CNN, citing unnamed officials, said that at least three others were wounded in the attack, which it said had taken place at a clinic for soldiers suffering from war stress.

The killing of American troops by their fellow soldiers is infrequent, but not unheard of. The latest incident in Iraq occurred in September, when an American soldier was arrested following the shooting deaths of two American soldiers at their patrol base near Iskandariya.

All three soldiers were assigned to the Third Battalion, Seventh Infantry Regiment, Fourth Brigade Combat Team, Third Infantry Division, based in Fort Stewart, Ga.

[See article for more related incidents.] ...

The death toll from the Monday shooting was the highest for American personnel in a single attack since April 10, when a suicide truck driver killed five American soldiers with a blast near a police headquarters in Mosul, news agencies reported.

Violence has dropped sharply in Iraq, but a rash of major bombings by insurgents has raised questions about security less than two months before American forces are due to withdraw combat troops from urban bases.

Earlier this month, two American soldiers were killed by a man wearing an Iraqi Army uniform at an Iraqi military training center south of Mosul. In April, 18 American military personnel members were killed in Iraq — double the number in March and the highest since September 2008, when 25 were killed.

Peter S. Green, Bloomberg News:

“It’s going to take a few days to figure this out,” Pentagon spokesman Bryan Whitman told reporters in the U.S.
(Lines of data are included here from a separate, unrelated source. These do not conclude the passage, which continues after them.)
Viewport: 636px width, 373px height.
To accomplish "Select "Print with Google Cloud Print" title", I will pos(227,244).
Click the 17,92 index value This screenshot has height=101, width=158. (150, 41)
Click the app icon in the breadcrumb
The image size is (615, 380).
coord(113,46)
The shootings took place at a stress clinic for troops, the Associated Press reported. It’s unclear whether those killed worked at the clinic or were there for counseling, and whether all the dead were members of the military, AP said, citing a senior U.S. military official in Washington who wasn’t identified by name.
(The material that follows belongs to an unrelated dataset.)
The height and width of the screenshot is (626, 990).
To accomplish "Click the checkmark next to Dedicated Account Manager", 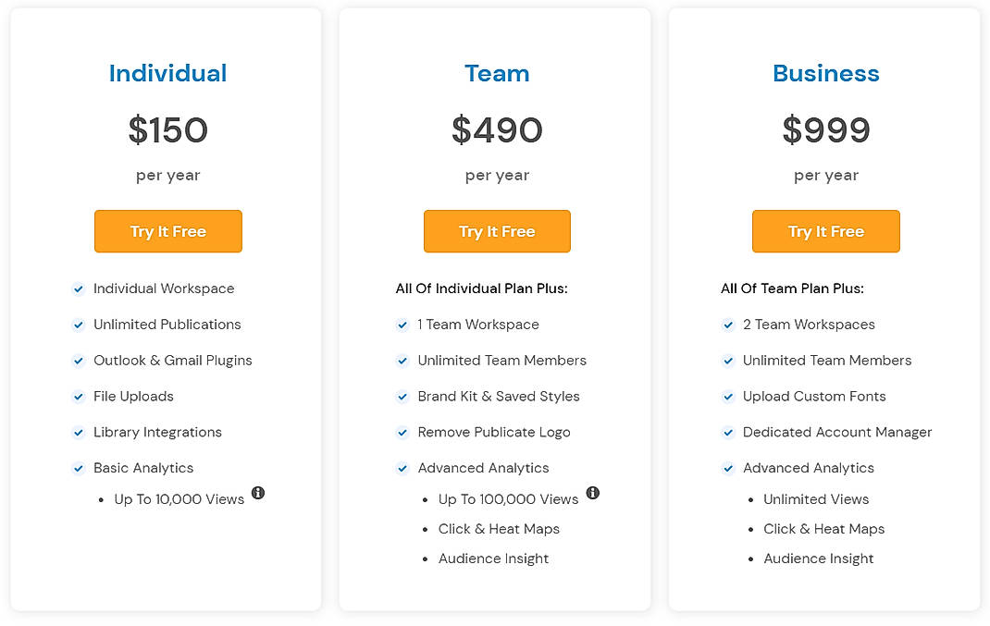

President Barack Obama “was shocked by the news of this incident,” Robert Gibbs, a White House spokesman, said today. The president has a meeting later today with Defense Secretary Robert Gates and will raise the matter in their discussion, Gibbs said.

Robert H. Reid, AP:

Separately, the military announced Monday that a U.S. soldier was also killed a day earlier when a roadside bomb exploded near his vehicle in Basra province of southern Baghdad.

FOX News has a page on Camp Liberty, the scene of the incident:

Camp Liberty can hold about 14,000 troops. Camp Liberty has a chapel, Moral Recreation and Welfare building, PX shoppette, barber shop, Internet cafe, gym and more. Camp Liberty lies northeast of Baghdad International Airport.

The land near the camp is a former hunting reserve for Saddam Hussein. 1st Cavalry Division Headquarters is stationed at Camp Liberty. The Multi-national Corp in Iraq is headquartered at Camp Liberty. The Multi-national Corp coordinates the day to day operations of the military units in Iraq.

Camp Liberty is of the largest overseas posts built since the Vietnam War.


Pentagon Channel news broadcast, May 11, 2009:



ORIGINAL POST --

The first news to arrive, from MSNBC, reported erroneously that the shooter had killed himself. Those early details:


MSNBC reported:

A U.S. service member opened fire on fellow members of the military, killing four and wounding several others, at the main U.S. base in Baghdad, officials told NBC News on Monday.

NBC's Jim Miklaszewski reported the assailant took his own life after the violent outburst. The attacker was described as a "stressed out" U.S. soldier.

The military said in a statement that the shooting occurred about 2 p.m. at Camp Liberty near Baghdad International Airport.

The toll was the highest for U.S. personnel in a single attack since April 10, when a suicide truck driver killed five American soldiers with a blast near a police headquarters in the northern city of Mosul.

While it's obvious a difficult journey is in store for those personally affected by the situation, I can't help but think that this news must also be hard on those families who've previously had to hoe the same military suicide row. Every tragedy like this must bring some of the sting back, I'm afraid.

Sending my thoughts and prayers out to all of those who are involved and/or especially affected by this devastating news.